◆ **Texte source**:
· · ·

Le gouvernement tunisien, sur la voie du changement ?
Ennahda, le parti majoritaire au Parlement semble prendre ses distances avec les salafistes
Le gouvernement tunisien lève l’ambiguïté sur ses relations avec les djihadistes. Le parti Ennahda, majoritaire au pouvoir, semble déterminer à lutter contre les islamistes extrémistes, qualifiés désormais de « terroristes ». Ennahda a longtemps laissé planer le doute sur ses intentions envers les partisans de la Charia. Les affrontements entre les forces de l’ordre et les partisans d’Ansar al-Charia dimanche 19 mai ont montré un nouveau visage du gouvernement, prêt à l’affrontement pour le respect de la loi et de l’Etat.
Confronté à des bandes armées affiliées à Al-Qaida à la frontière algérienne, à des menaces de « guerre » de la part d’Ansar al-Charia (les partisans de l’instauration de la Charia), le gouvernement a choisi de durcir le ton. C’est dans cette optique que le ministre de l’Intérieur, Ali Larayedh, a interdit le rassemblement de la mouvance islamiste prévu le 19 mai à Kairouan. Ne reconnaissant d’autorité que celle de dieu Ansar al-Charia a maintenu le rassemblement, le déplaçant dans les quartiers pauvres de Tunis. Les affrontements qui en ont résulté a entrainé plus de 200 interpellations et la mort de deux jeunes gens. Les dirigeants islamistes d’Ennadha justifient l’usage de la force contre les salafistes pour faire respecter la loi et l’autorité de l’Etat. Des responsables de l’opposition laïque, d’ordinaire très critiques ont salué la fermeté du parti.

· · ·

◆ **Extrait des données**:

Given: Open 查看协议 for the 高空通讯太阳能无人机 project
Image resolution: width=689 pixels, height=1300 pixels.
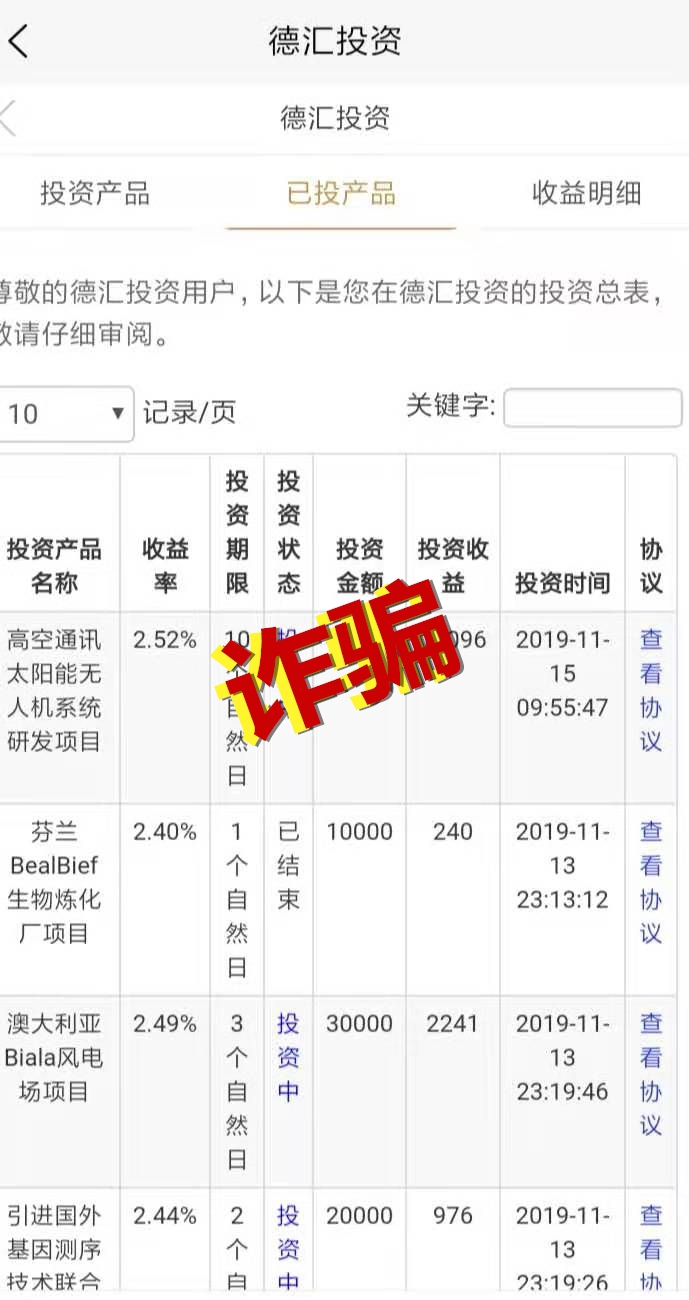Looking at the screenshot, I should [651, 690].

· · ·

◆ **Défis**:
1/ Relevez dans l'article sur Ennahda et les salafistes chaque parti, mouvement ou groupe désigné par un nom propre.
2/ D'après l'article sur Ennahda et les salafistes, où Ansar al-Charia a-t-il déplacé son rassemblement du 19 mai ?
3/ Poursuivez l'article sur le gouvernement tunisien et les salafistes à partir de sa dernière phrase.

◆ **Les réponses**:
1/ Ennahda, Ansar al-Charia, Al-Qaida

2/ Dans les quartiers pauvres de Tunis.

3/
Un long chemin à parcourir
Samir Dilou, ministre des Droits de l’Homme, reconnait qu’il y a un changement de ton de la part du gouvernement : « Le gouvernement a été laxiste. Je pense que la montée de la violence salafiste est le principal défi des mois à venir ». Le gouvernement tente de combattre les djihadistes dans les montagnes de l’Ouest tunisien mais les moyens sont limités et les pertes importantes. Cependant, reste à savoir si des actes politiques suivront les propos tenus par le gouvernement. En effet, en septembre 2012, après les attaques de l’ambassade américaine par des salafistes, une grande majorité des personnes interpellées avaient été libérées.
Pour Michael Ayari de l’International Crisis Group, la politique de répression engagée par le gouvernement pourrait se retourner contre lui et ne pas résoudre la question du terrorisme. « Le mouvement a réuni tous les déçus de la révolution et toute politique sécuritaire doit s’accompagner d’une politique sociale » selon M. Ayari. En effet, le phénomène djihadiste se développe dans les zones pauvres. Par ailleurs, tout comme durant le régime de Zine Abidine Ben Ali, le chômage et la pauvreté continuent à miner la Tunisie et la répression aveugle était aussi l’arme de l’ancien dictateur.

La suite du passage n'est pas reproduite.